The investigative website Bivol adds that Justice Minister Tsetska Tsacheva, GERB parliamentary deputy Vezhdi Rashidov, and Deputy Sports Minister Vanya Koleva have obtained apartments from the same company, also at prices below the market.
In Brussels on Thursday (21 March), Borissov responded furiously to the reports and told journalists he was going to make “very hard decisions” after the authorities investigate the case. He expressed anger that the scandal is hitting GERB ahead of the EU elections. According to polls, the difference between GERB (EPP-affiliated) and the opposition Bulgarian Socialist Party BSP is at 2-3%.
Indeed, in social media the scandal is making huge waves, to the detriment of Borissov’s GERB party. Although much bigger corruption is visible in many sectors, the scandal with the apartments resonated more powerfully with the public, possibly because it is easier to understand, and because it reveals how those in power enjoy perks, presumably in exchange of favours such as special treatment in public procurement or passing lobbyist laws in favour of the generous businessmen.
In similar situations previously, Borissov has fired without mercy his subordinates, without any regard for the presumption of innocence until their guilt was proved (it often wasn’t).
At the recent congress of GERB in January, Borissov warned party activists that he would not tolerate graft in their ranks. “If you don’t see the red lamp, I will flash the blue light for you”, he said.

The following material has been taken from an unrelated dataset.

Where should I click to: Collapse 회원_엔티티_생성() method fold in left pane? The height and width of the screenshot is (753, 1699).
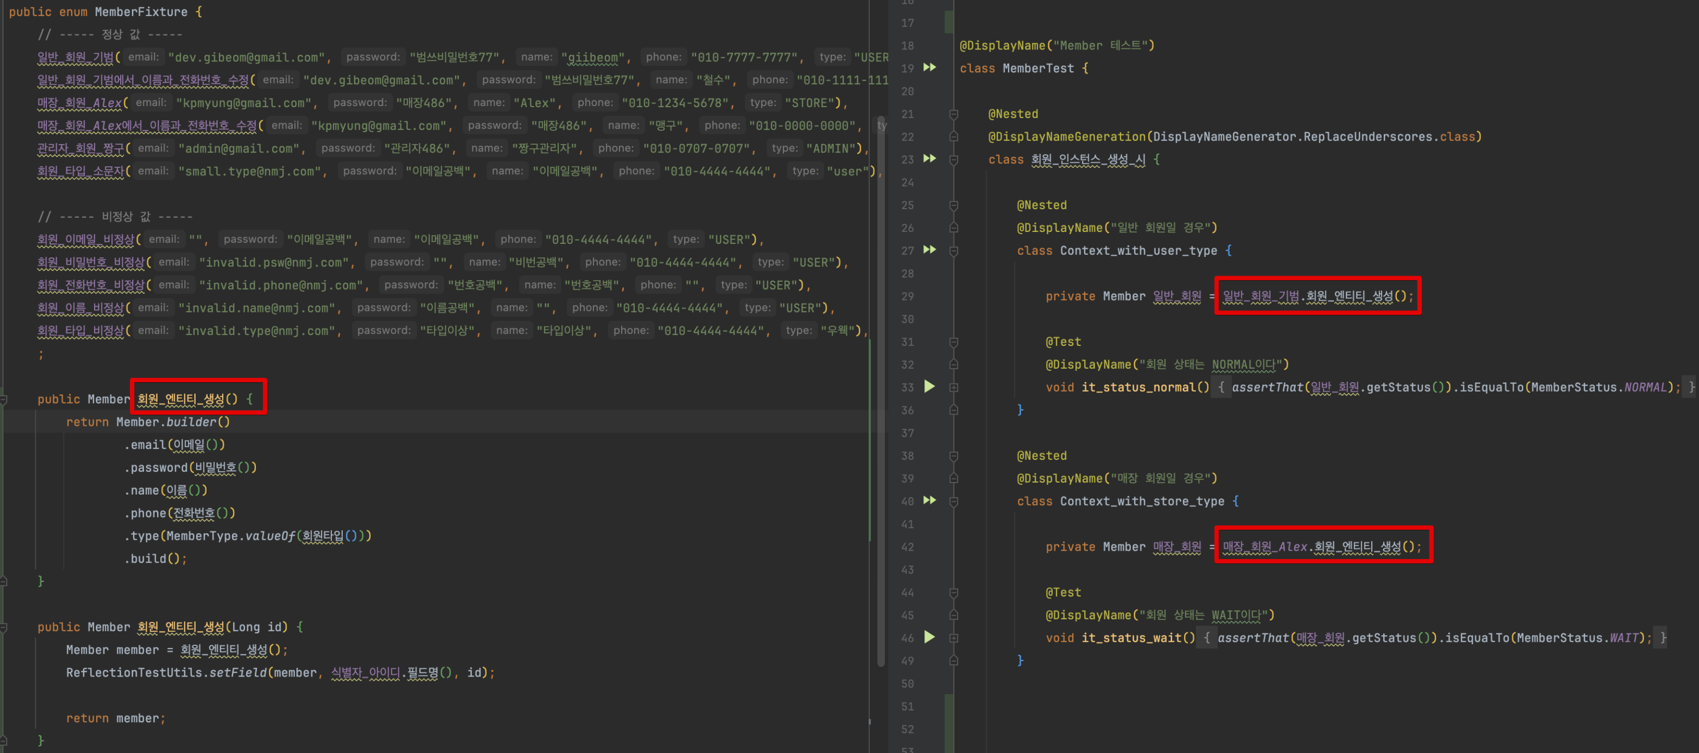coord(4,400)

In Brussels on Friday, he reminded of what he had said, adding for those who didn’t understand, the blue lamp is the police beacon.
But Tzvetanov is a very influential figure in Bulgaria and Borissov could come to regret having such a powerful enemy. Unlike Borissov, Tzvetanov is regularly invited to the US, where he finds itself at the time this article is published. Apparently, Washington is investing in Tsvetanov to be Borissov’s heir, and this can only displease the latter.